Input-dependent memory access cause data-dependent memory footprints. A naive data-oblivious solution to this maybe doing read-write operations over the entire data structure while only performing the desired save/update operation for the index of interest. For simplicity, we only look at load/store operations for tensors as they are well supported structures in high-level MLIR likely emitted by most frontends. We drafted the following non-SIMD approach for this transformation and defer SIMD optimizations to the heir-simd-vectorizer pass:

// Before applying Access Transformation
func.func @my_function(%input: tensor<16xi32> {secret.secret}, %inputIndex: index {secret.secret}) {
  %c_10 = arith.constant 10 : i32
  // Violation: tensor.extract loads value at %inputIndex
  %extractedValue = tensor.extract %input[%inputIndex] : tensor<16xi32>
  %newValue = arith.addi %extractedValue, %c_10 : i32
  // Violation: tensor.insert stores value at %inputIndex
  %inserted = tensor.insert %newValue into %input[%inputIndex] : tensor<16xi32>

// After applying Non-SIMD Access Transformation
func.func @my_function(%input: tensor<16xi32> {secret.secret}, %inputIndex: index {secret.secret}) {
  %c_10 = arith.constant 10 : i32
  %i_0 = arith.constant 0 : index
  %dummyValue = arith.constant 0 : i32

  %extractedValue = affine.for %i=0 to 16 iter_args(%arg= %dummyValue) -> (i32) {
    // 1. Check if %i matches %inputIndex
    // 2. Extract value at %i
    // 3. If %i matches %inputIndex, select %value extracted in (2), else select %dummyValue
    // 4. Yield selected value
    %cond = arith.cmpi eq, %i, %inputIndex : index
    %value = tensor.extract %input[%i] : tensor<16xi32>
    %selected = %cond, %value, %dummyValue : i32
    affine.yield %selected : i32

  %newValue = arith.addi %extractedValue, %c_10 : i32

  %inserted = affine.for %i=0 to 16 iter_args(%inputArg = %input) -> tensor<16xi32> {
    // 1. Check if %i matches the %inputIndex
    // 2. Insert %newValue and produce %newTensor
    // 3. If %i matches %inputIndex, select %newTensor, else select input tensor
    // 4. Yield final tensor
    %cond = arith.cmpi eq, %i, %inputIndex : index
    %newTensor = tensor.insert %value into %inputArg[%i] : tensor<16xi32>
    %finalTensor= %cond, %newTensor, %inputArg : tensor<16xi32>
    affine.yield %finalTensor : tensor<16xi32>

More notes on these transformations

These 3 transformations have a cascading behavior where transformations can be applied progressively to achieve a data-oblivious program.
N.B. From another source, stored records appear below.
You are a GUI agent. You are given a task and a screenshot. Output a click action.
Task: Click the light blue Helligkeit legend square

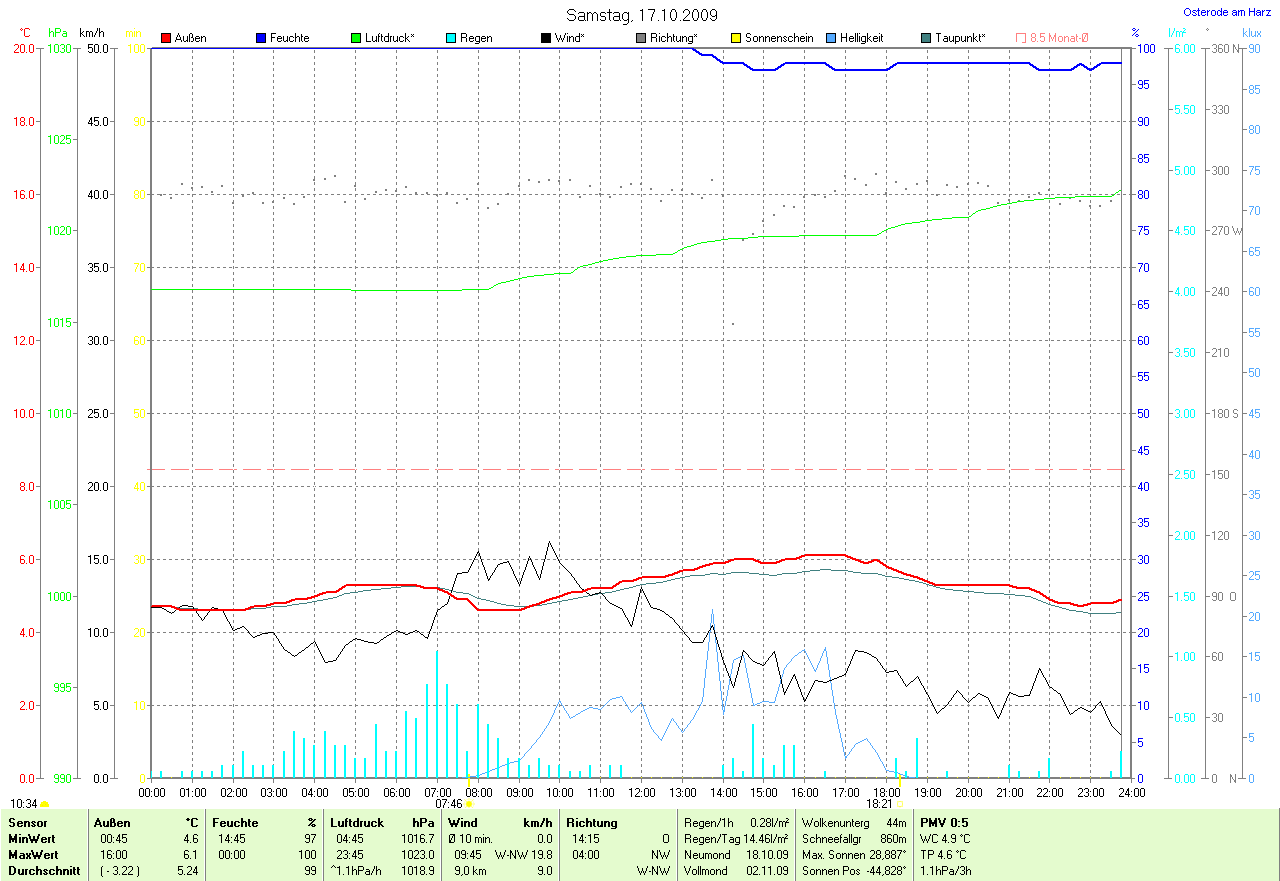[x=831, y=38]
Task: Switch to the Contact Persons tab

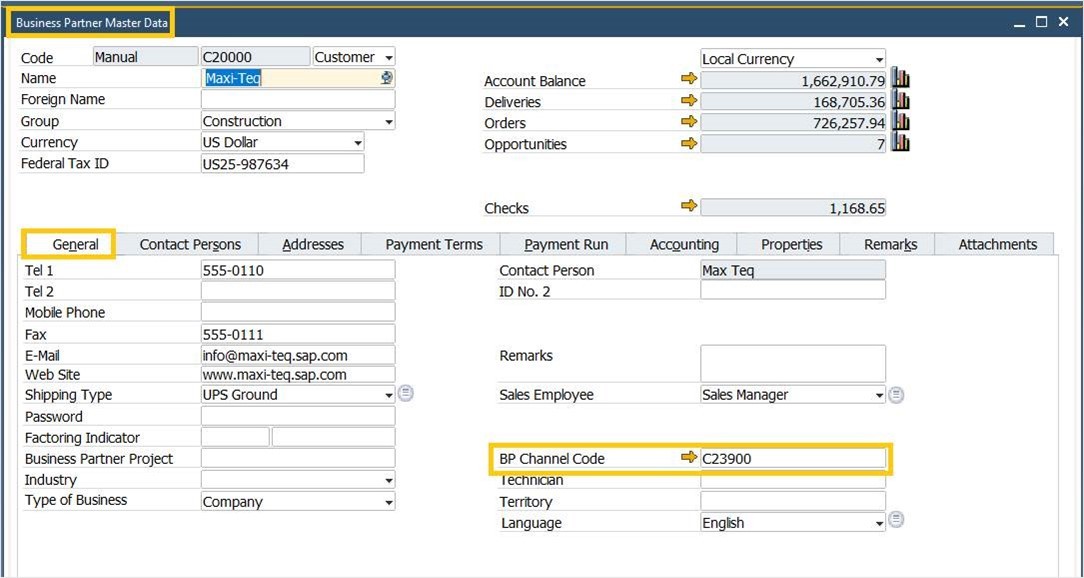Action: pyautogui.click(x=190, y=244)
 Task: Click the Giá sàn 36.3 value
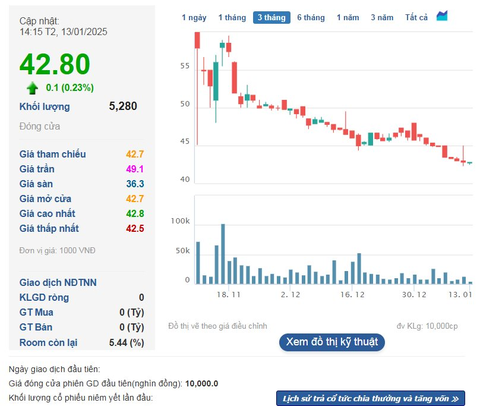click(135, 184)
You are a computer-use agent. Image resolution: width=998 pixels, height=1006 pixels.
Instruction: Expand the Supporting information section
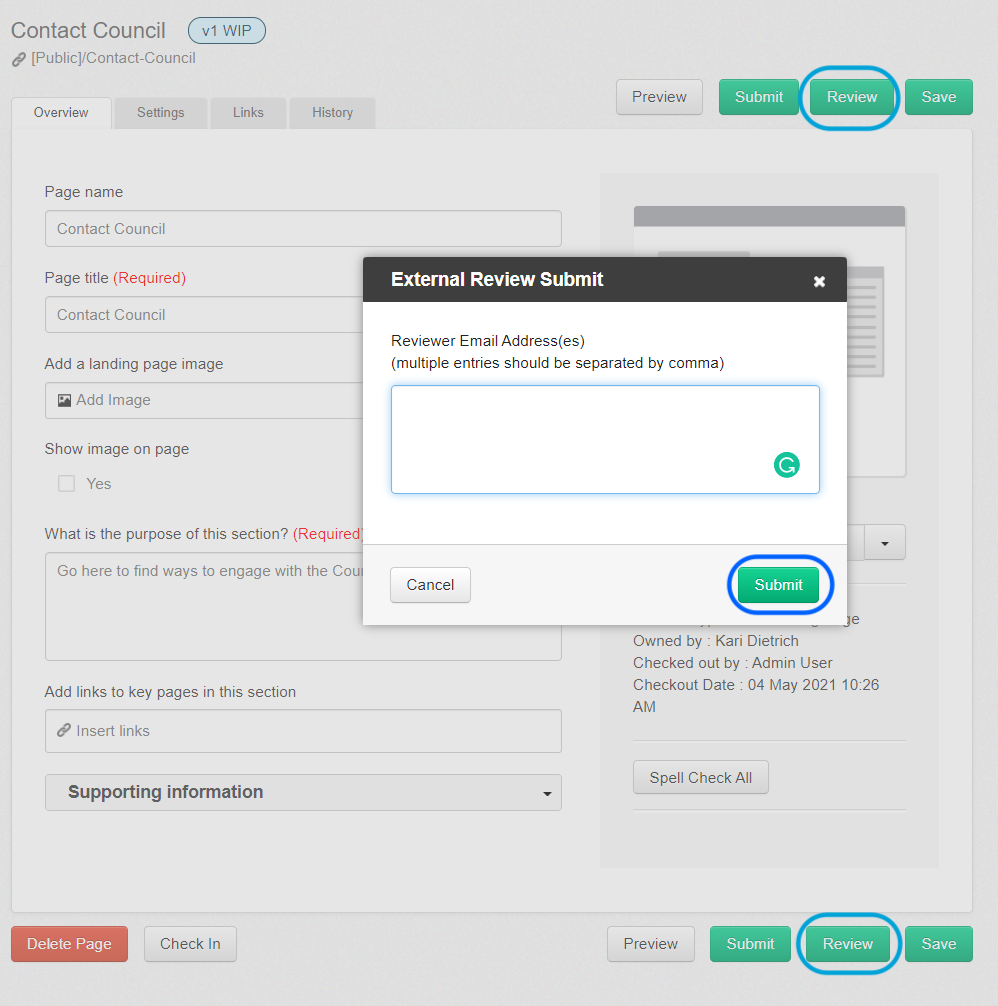[547, 791]
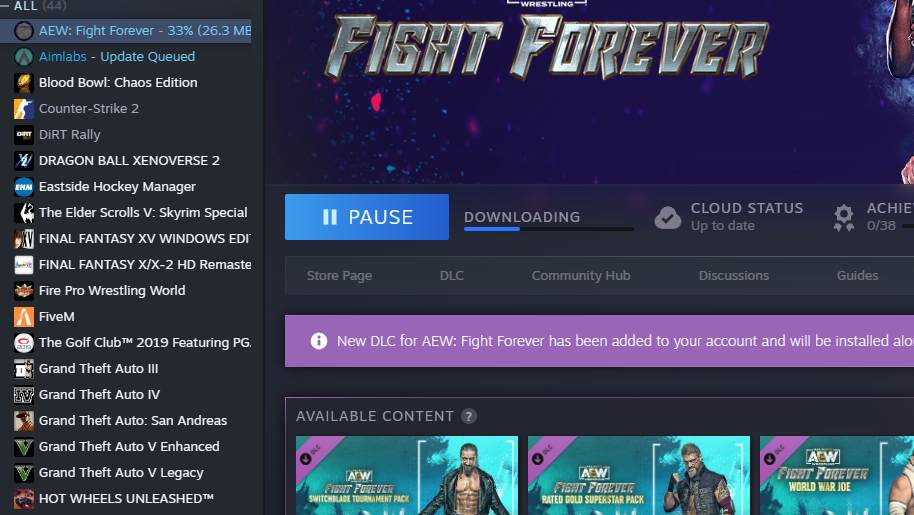Open the Store Page tab
Screen dimensions: 914x515
[x=339, y=276]
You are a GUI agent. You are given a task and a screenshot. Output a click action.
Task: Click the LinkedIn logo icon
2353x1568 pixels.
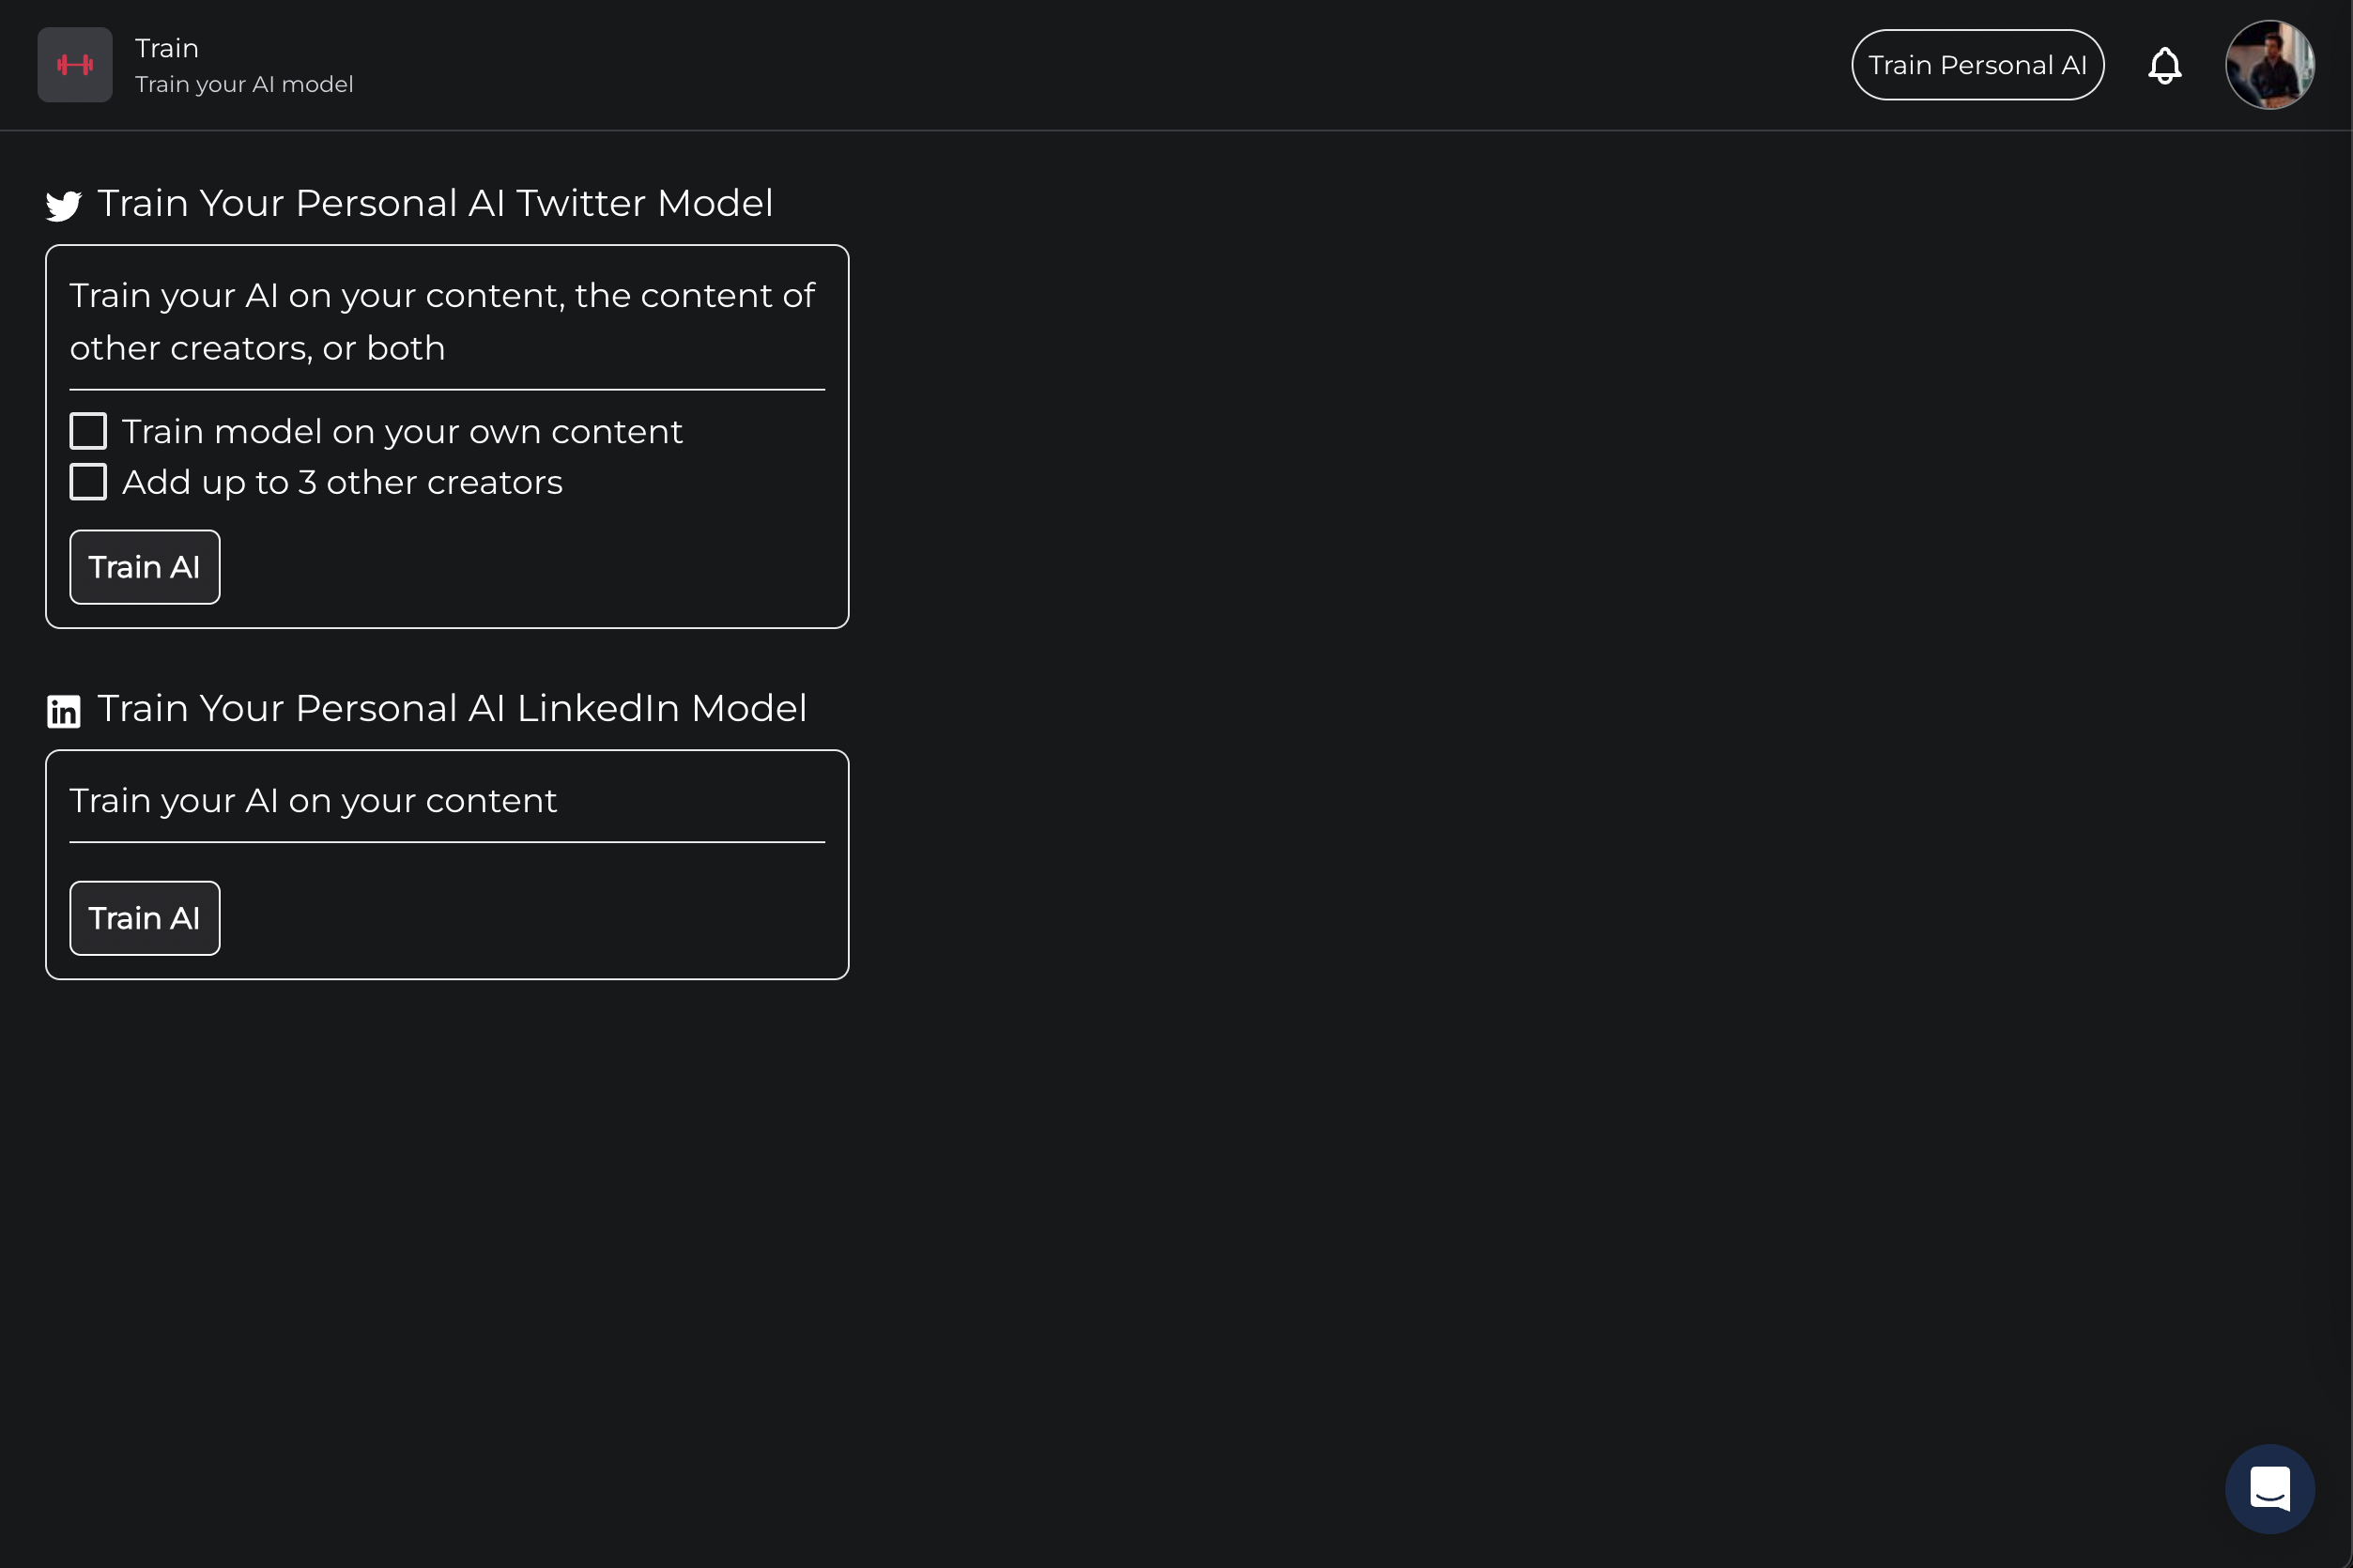pyautogui.click(x=63, y=711)
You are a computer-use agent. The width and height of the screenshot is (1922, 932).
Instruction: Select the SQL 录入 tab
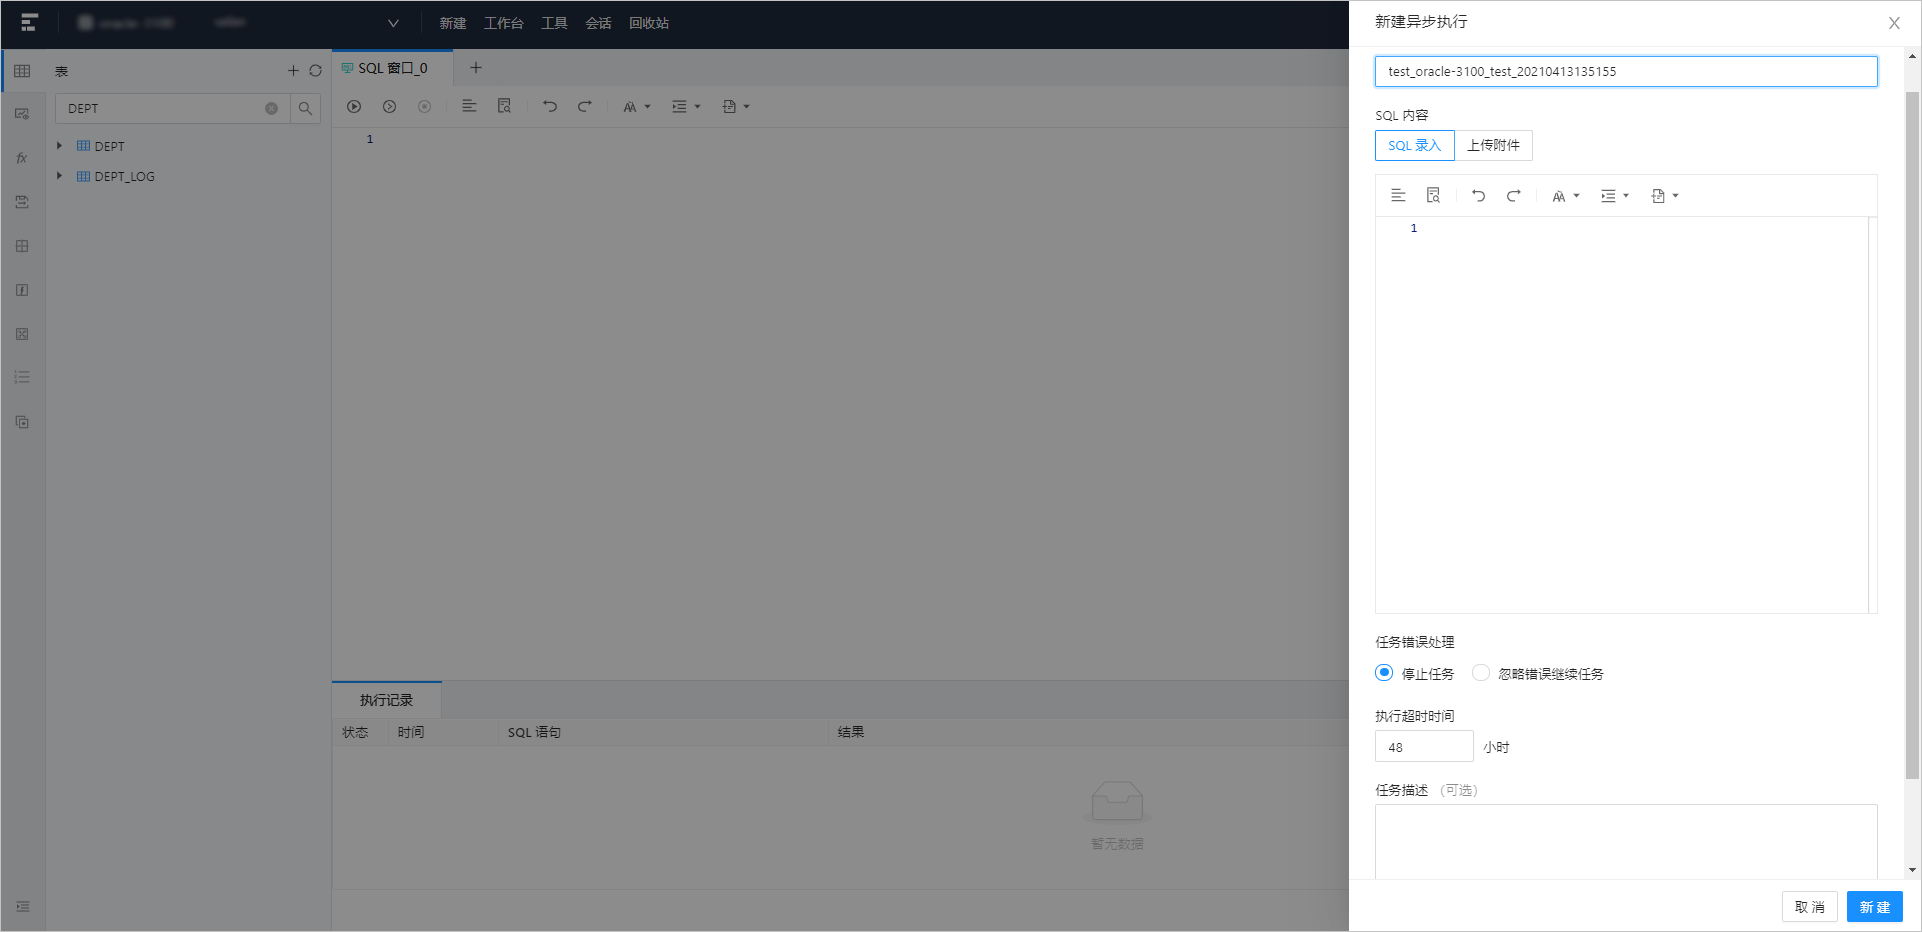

The order of the transformations goes as follows:

  • Access-Transformation (change data-dependent tensor accesses (reads-writes) to use affine.for and scf.if operations) -> Loop-Transformation (change data-dependent loops to use constant bounds and condition the loop’s yield results with scf.if operation) -> If-Transformation (substitute data-dependent conditionals with operation).
  • Besides that, when we apply non-SIMD Access-Transformation on multiple data-dependent tensor read-write operations over the same tensor, we can benefit from upstream affine transformations over the resulting multiple affine loops produced by the Access-Transformation to fuse these loops.